I committed a sex-crime on the morning of Saturday 26 July, in public, on Brighton beach. I would turn myself in, if I could bring myself to feel shame. But I read this week of two men in Northern Ireland who were threatened with prosecution, and I realised that I’d committed the same sin, on those sun-kissed pebbles, in full view of anyone who’d cared to look.
When is a sex-crime not a sex-crime? Surely, we might agree, when it involves neither sex, nor the intention of sex, nor even the idea of sex. When it’s no crime at all? Apparently not.
The two Northern Irishmen were threatened with having their names added to the Register of Sexual Offenders, for taking off their clothes, and swimming in a lake. Whatever else the act of swimming while naked entails, it doesn’t entail sexual intercourse. It seems odd to have to spell this out to the Police Service of Northern Ireland, but almost no swim ends in what the dear Reverend Paisley would likely have cursed as “fornication”.
I wonder about the home lives of the officers concerned: if they see sex as the inexorable endpoint of a swim, then I hope never to share a lane of their local pool, regardless of clothing. People who wear clothes, after all, often have sex: are they all perverts too? Perhaps we should add everyone’s name to the sex offenders register, just to be sure.
It’s unfair to poke fun at the PSNI, and accuse them of swimming-related perversions (but then, they had no such qualms in accusing the Ulster swimmers of precisely that), because the one thing this country is guaranteed to be demented about is clothing, or its occasional lack. This isn’t the first time I’ve been moved to write about this subject, and for as long as we’re blessed with a naked rambler or the fetishists of full-face covering for some women, I doubt it will be the last.
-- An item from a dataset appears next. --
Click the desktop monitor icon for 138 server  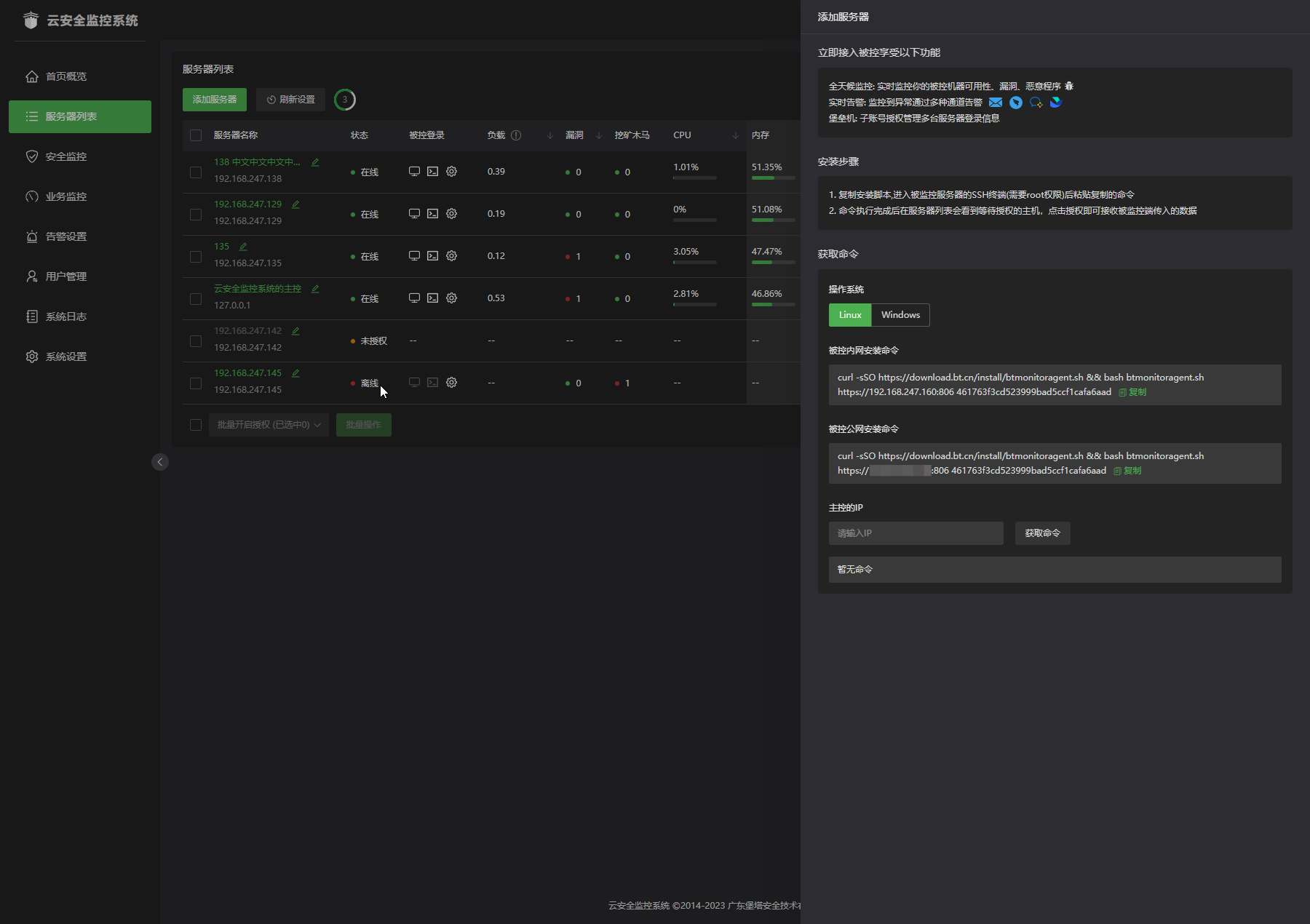tap(414, 172)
My own crime? I can assure the Sussex constabulary that I didn’t swim naked in the sea that Saturday morning (but not, I fear, that I’ve never done so.) But in between removing clothes, and donning trunks, there came a point, as indeed there must, of unsullied flesh. I did my best with the beach towel, but, well, as your granny nearly said: there’s many a slip twixt towel and hip. My opinion has always been that if you deliberately stare at a man wriggling from clothing into trunks, on a beach, in the middle of the summer, then you see everything you deserve.
Which is, actually, written into the law. Nudity is an offence only if it is designed to cause offence (I’m paraphrasing a little, but this would be my defence if the PSNI anti-flesh fervour ever reaches the Sussex coast.) In practice, this means it becomes an offence where others take it. We’ll come back to this.
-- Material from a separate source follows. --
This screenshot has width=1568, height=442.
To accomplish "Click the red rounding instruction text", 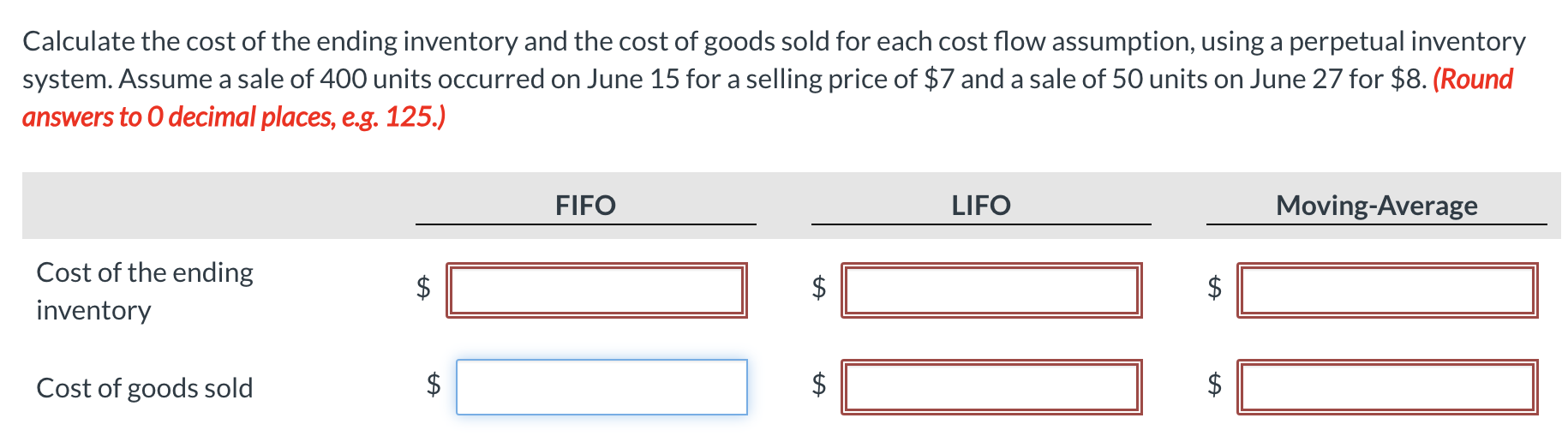I will (x=233, y=116).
Now I’m going to sound like an alien, and a political one at that. But sometimes our cultural practice deserves the cold light of reason, and – no? – there’s nothing inherently offensive about nudity. It’s not possible to construct an argument which says “Fleshly bit X is not offensive, fleshly bit Y is“, not one which I can follow, anyway. For sure, perhaps bit Y is often employed for multiple different activities, some of them to do with the body’s plumbing, others more sexually joyful. My own “Y” bits are indeed, at times, used for such reasons, though not when I’m swimming.
But I also employ my hands in those practices, and we don’t insist that our hands are kept covered, or suggest that to glimpse a well-turned thumb would cause the well-heeled matrons of Hove to cover their children’s eyes and rush them from the handy temptations of Kemptown.
Some people do, of course, insist that all body-parts – if they belong to a female, anyway – be kept completely covered in public, which takes us to the other extreme of demented behaviour. Where do these clothing rules come from?
The answer, which puzzles the alien within, but pleases its outer Tory shell, is we do these things – wear clothes, wriggle under towels, show our faces in public – because of custom. There’s no defence beyond custom, but then, none is needed. We can leave the construction of reasons to our legalistic liberal friends.
Of course, it was once also custom for police officers not to threaten nude swimmers with the sex offender register. It was once the custom not to insist on the taking of offence, or, at least, not to attempt to derive a law from any offence-taking. (Last week’s column featured “offence-taking” too, I remember.) This offence-taking-therefore-a-law does far more damage than a glimpse of a swimmer’s behind.
Ironically, in fact, this – the conflation of the taking of offence with the criminalisation of the offending activity – makes me feel like staging a one-man naked protest, to run starkers from one end of Brighton beach to the other, before plunging into the liberating water as naked as God intended. Take your pointless law and solipsistic offence away from my entirely natural body.
That’s what happens if you push the law to over-ride custom, and insist that any potential offence be actionable. That outer Tory shell is not impregnable, you see. I doubt it’s even water-resistant.